So weit reicht die Macht der USA nicht mehr
Lothar Leuschen kommentiert die Verhaftung von Julian Assange und die Zukunft von Wikileaks.
Das Versteckspiel hat ein Ende. Die britische Polizei vollstreckte am Dienstag den internationalen Haftbefehl gegen Julian Assange. Schweden hatte den Befehl ausgestellt, weil Assange dort Frauen sexuell genötigt haben soll.
Soweit ist das ein Fall, wie er sehr wahrscheinlich leider häufiger vorkommt. Und ebenso wahrscheinlich wäre die Sache kaum der Rede wert, wenn Assange nicht auch Gründer und Kopf der Enthüllungsplattform Wikileaks wäre.
Genau an dieser Stelle laufen nun zwei Geschichten ineinander. Denn vor Wochenfrist hatte Wikileaks die letzte verbliebene Supermacht bis auf die Knochen blamiert, als es Diplomatenpost ins Netz stellte. Seither weiß jeder, wie die Spitzenbeamten der USA über Freunde und Feinde denken.

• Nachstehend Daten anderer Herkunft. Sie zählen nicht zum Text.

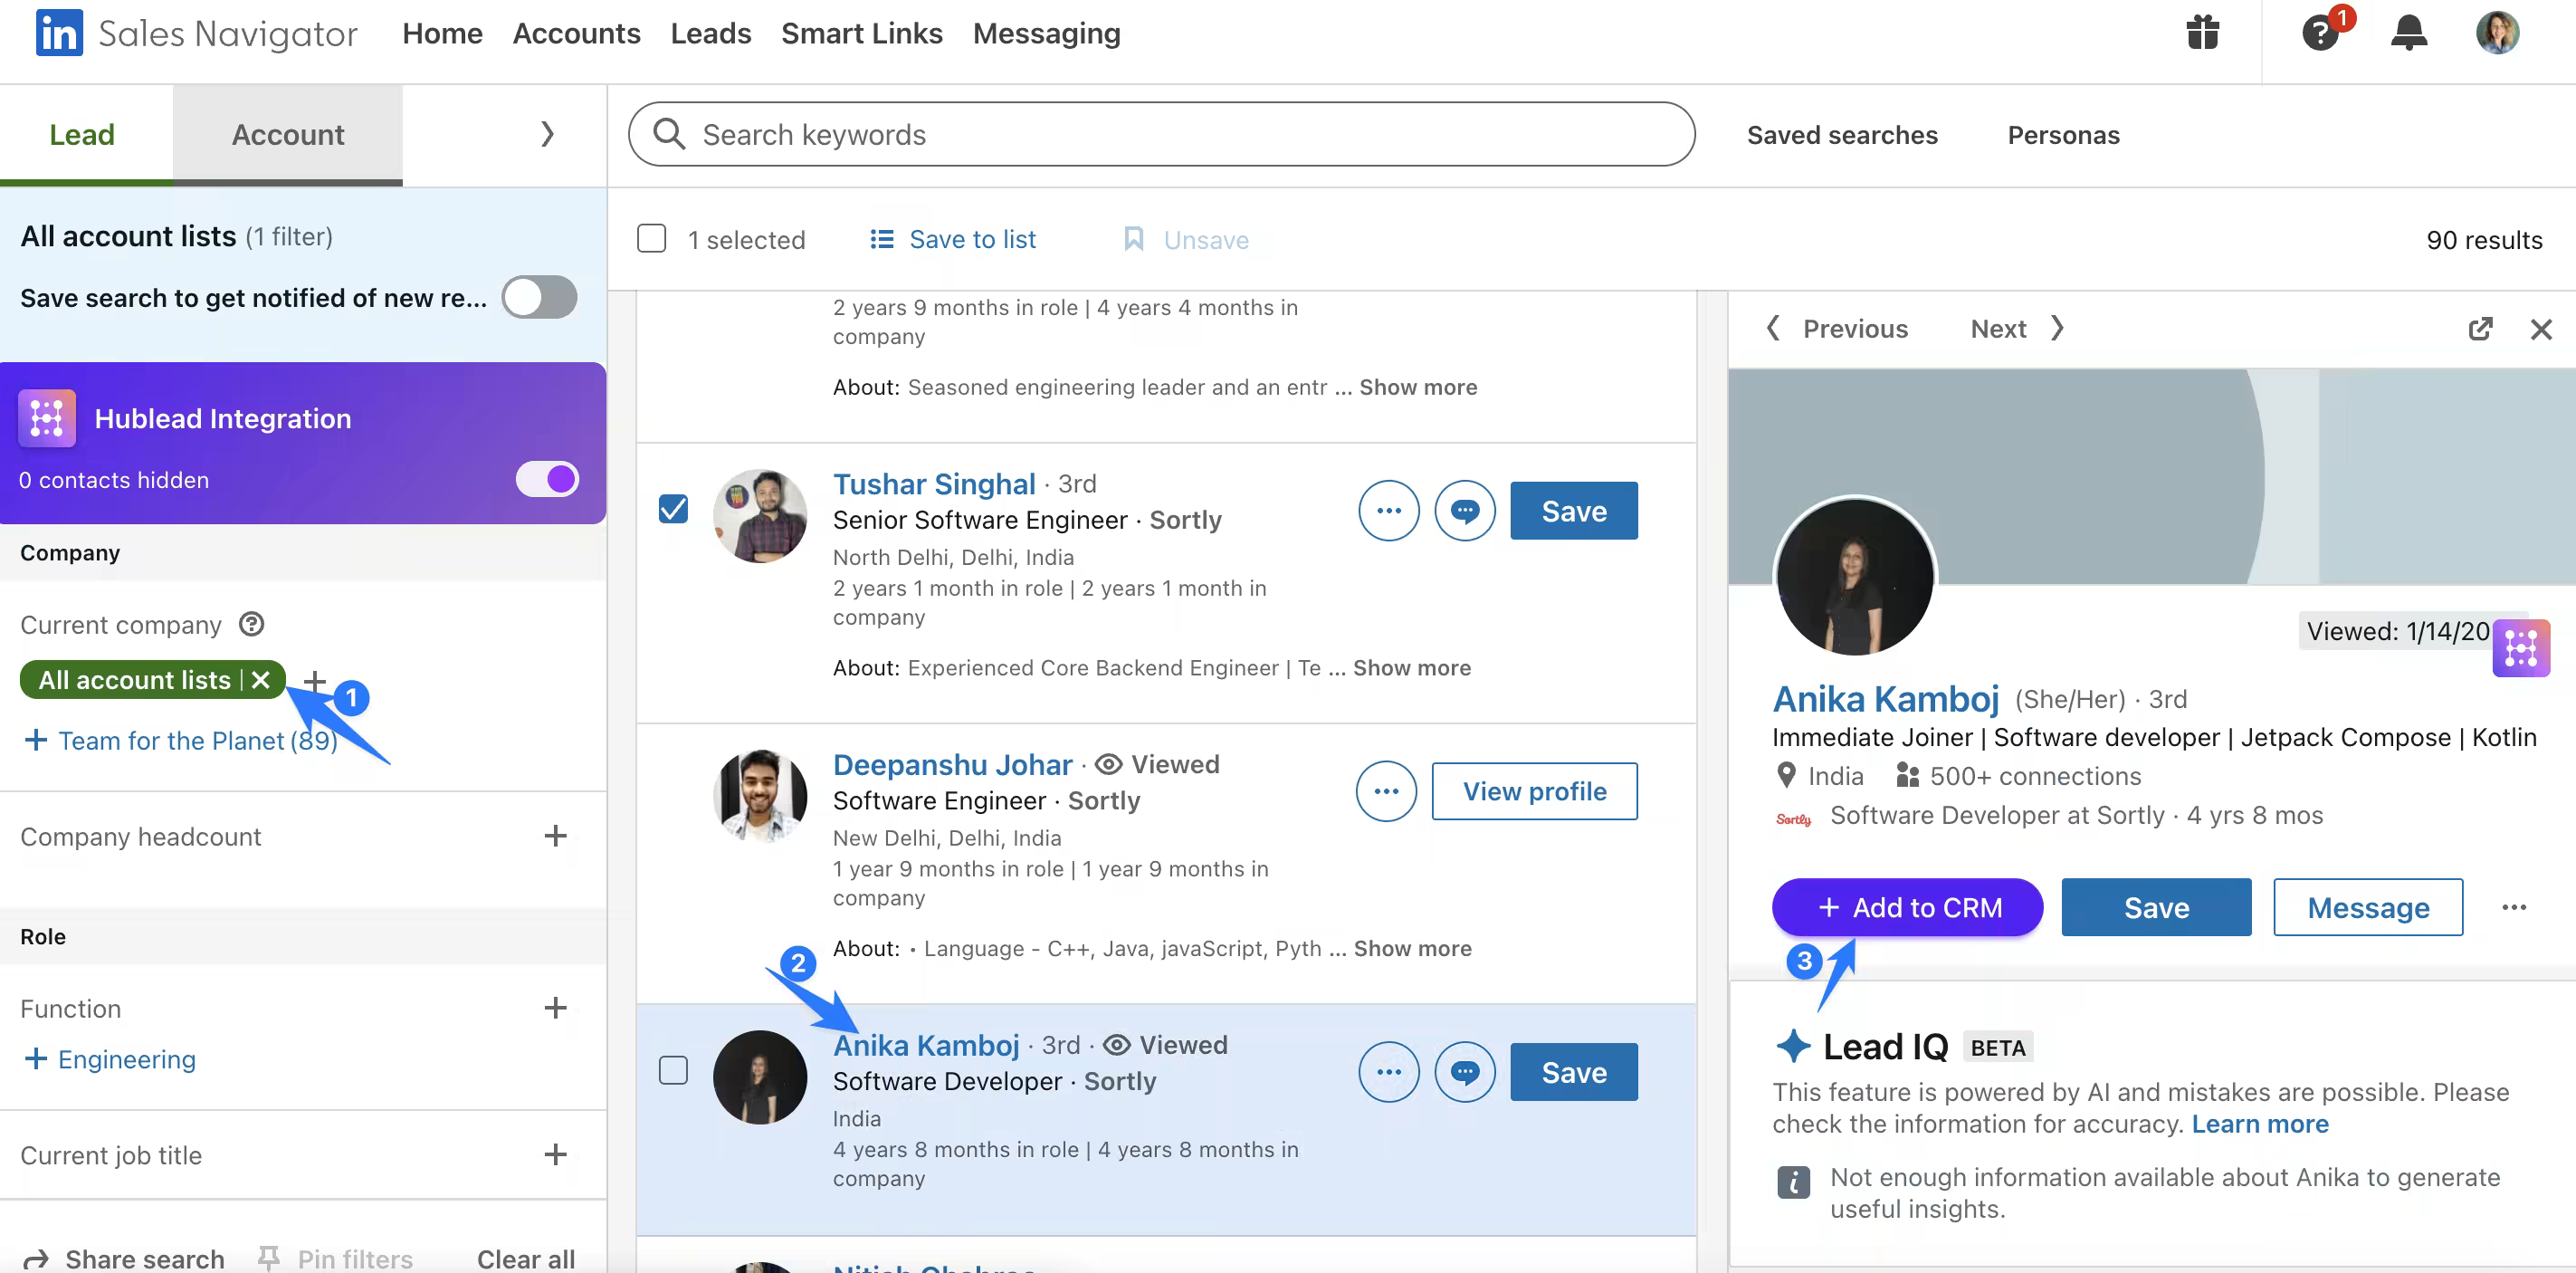Focus the Search keywords field
Image resolution: width=2576 pixels, height=1273 pixels.
coord(1161,134)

Nötigungsvorwurf in Schweden, veröffentlichte Geheimdokumente der USA, Festnahme in London - das alles in einem engen zeitlichen Zusammenhang: Das sind die Zutaten, aus denen Verschwörungstheorien gemixt werden. Und die machen nun auch längst schon die Runde, angeschoben von Assange selbst.
In der Tat spricht ja auch manches dafür, dass der US-amerikanische Geheimdienst bei der Festnahme des Australiers seine Hände im Spiel hatte.
Schließlich ist es schon das zweite Mal, dass Wikileaks die USA düpiert. Die Dokumente über den Irak-Krieg haben weltweit Zweifel daran genährt oder verstärkt, dass dieser für Tausende von Soldaten und Zivilisten tödliche Waffengang einen Sinn hatte.
Doch wenn diese Theorie der Wahrheit entspräche, bedeutete sie die vollständige Entmündigung eines souveränen Staates. Dabei sind die Zeiten vorbei, in denen die USA mit den Fingern schnippten und der Rest der westlichen Welt sprang.
Das war schon nicht mehr so, als Amerika gegen Saddam Hussein in den Krieg zog und selbst Deutschland zu Hause blieb. Warum sollte das ausgerechnet beim neutralen Schweden anders sein?
Richtig ist vielmehr, dass die schwedische Justiz Vorwürfe auch gegen Prominente ernst nimmt. Nachlässigkeit darf sie sich nach dem internationalen Spektakel um Assange dabei freilich nicht leisten. Das zumindest ist gut für den Beschuldigten.
Und Wikileaks? Wikileaks enthüllt weiter - auch ohne Julian Assange und ohne Rücksicht auf Verluste.